= Task objective =
The answer should be the records below, word for word, with every image left out.

[Data extracts Boundary: Start]

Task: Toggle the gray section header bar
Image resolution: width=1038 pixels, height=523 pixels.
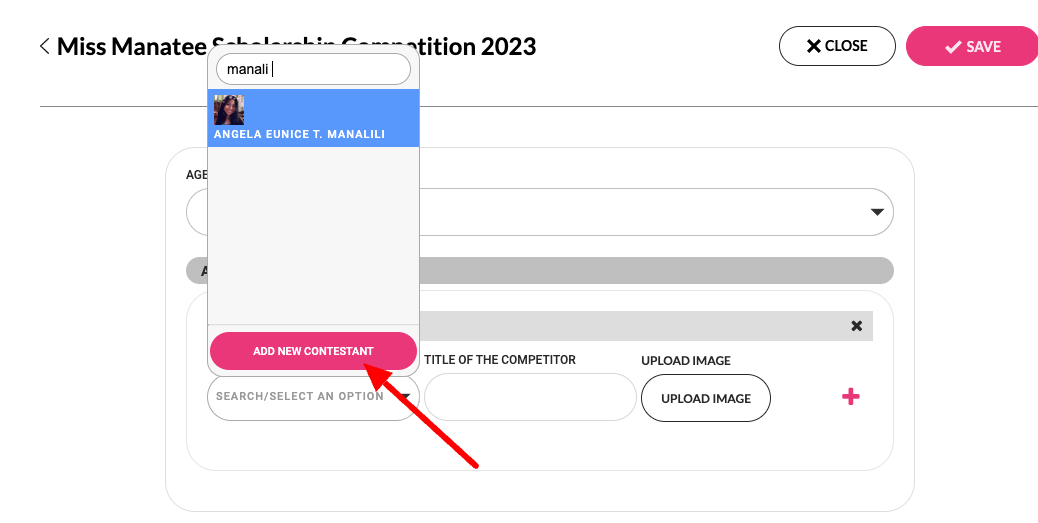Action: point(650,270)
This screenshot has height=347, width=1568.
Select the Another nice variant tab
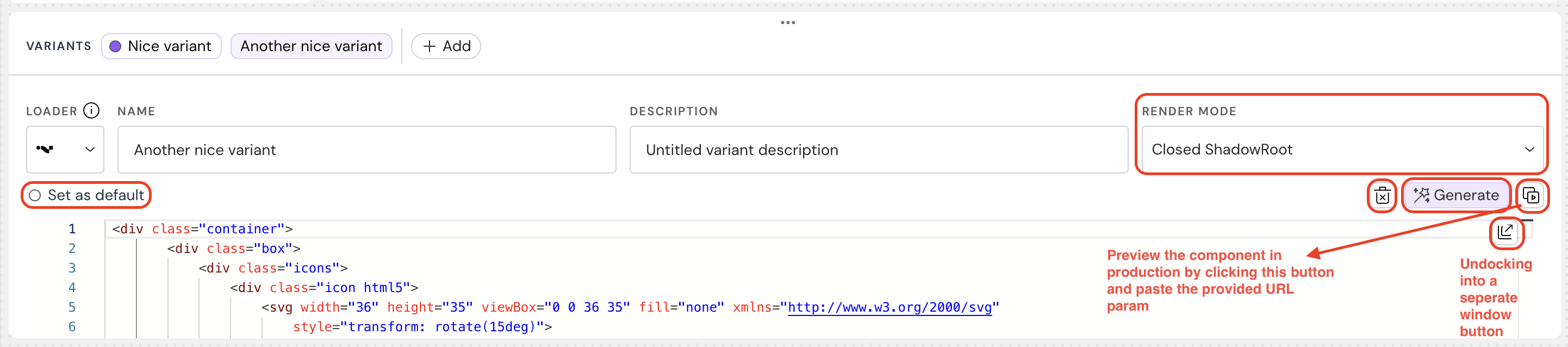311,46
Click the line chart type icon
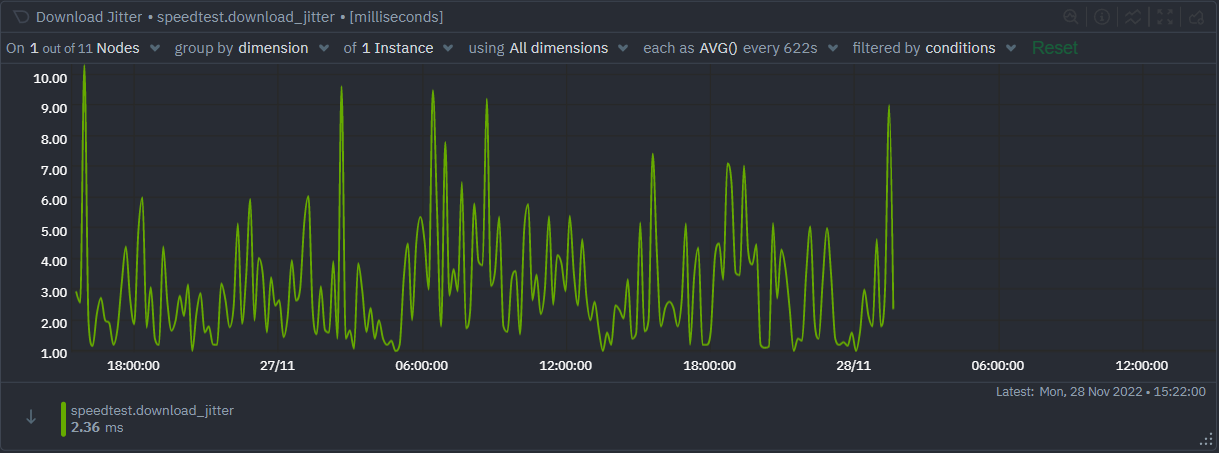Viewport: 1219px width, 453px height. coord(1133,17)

[Data extracts Boundary: End]

= Solved problem =
Task: Toggle the gray section header bar
Image resolution: width=1038 pixels, height=523 pixels.
Action: point(650,270)
This screenshot has height=347, width=1568.
Select the Another nice variant tab
311,46
Click the line chart type icon
Viewport: 1219px width, 453px height. coord(1133,17)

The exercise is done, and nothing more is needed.